**WORK TO BE COMPLETED:**
From the data, return each line holding the word "screenshot".

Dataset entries
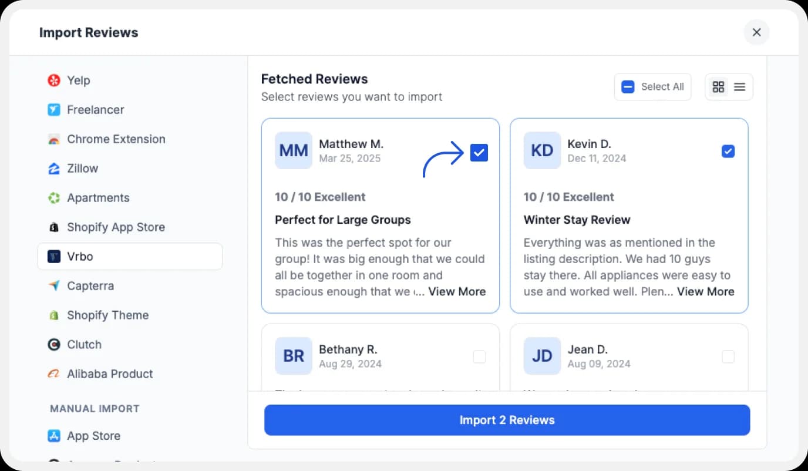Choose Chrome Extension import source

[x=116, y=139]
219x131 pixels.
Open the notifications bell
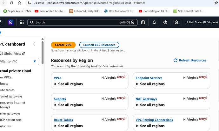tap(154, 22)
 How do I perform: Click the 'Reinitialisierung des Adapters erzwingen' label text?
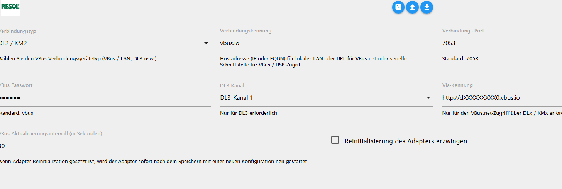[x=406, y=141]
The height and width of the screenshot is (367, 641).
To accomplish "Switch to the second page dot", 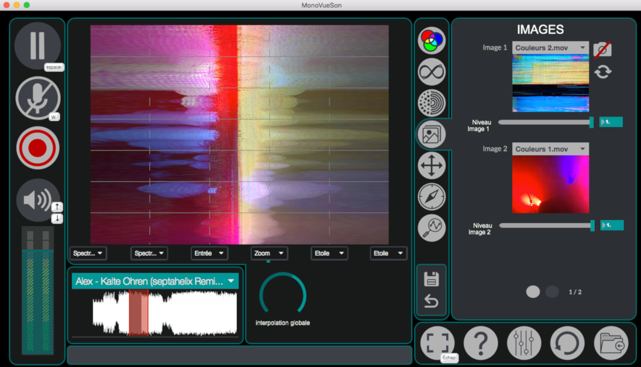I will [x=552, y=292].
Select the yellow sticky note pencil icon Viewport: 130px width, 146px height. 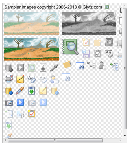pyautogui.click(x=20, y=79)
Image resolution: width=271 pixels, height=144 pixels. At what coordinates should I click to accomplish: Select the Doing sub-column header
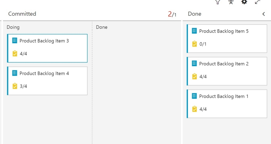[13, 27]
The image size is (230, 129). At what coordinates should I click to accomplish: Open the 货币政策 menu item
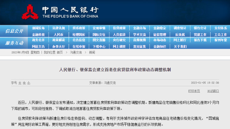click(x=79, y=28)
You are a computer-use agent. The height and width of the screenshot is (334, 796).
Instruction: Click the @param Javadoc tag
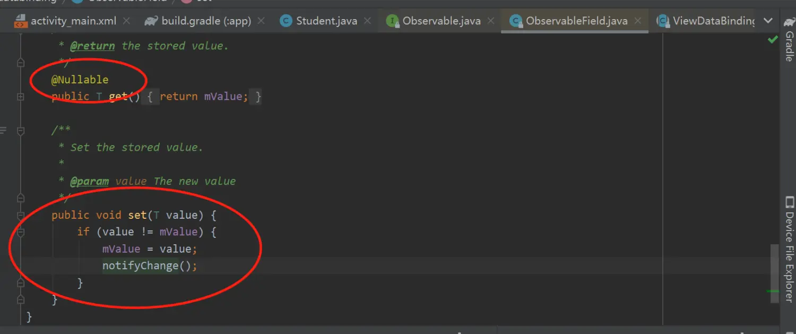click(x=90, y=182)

**COMPLETED TASK:**
The height and width of the screenshot is (367, 641).
You are a computer-use agent. The height and width of the screenshot is (334, 796).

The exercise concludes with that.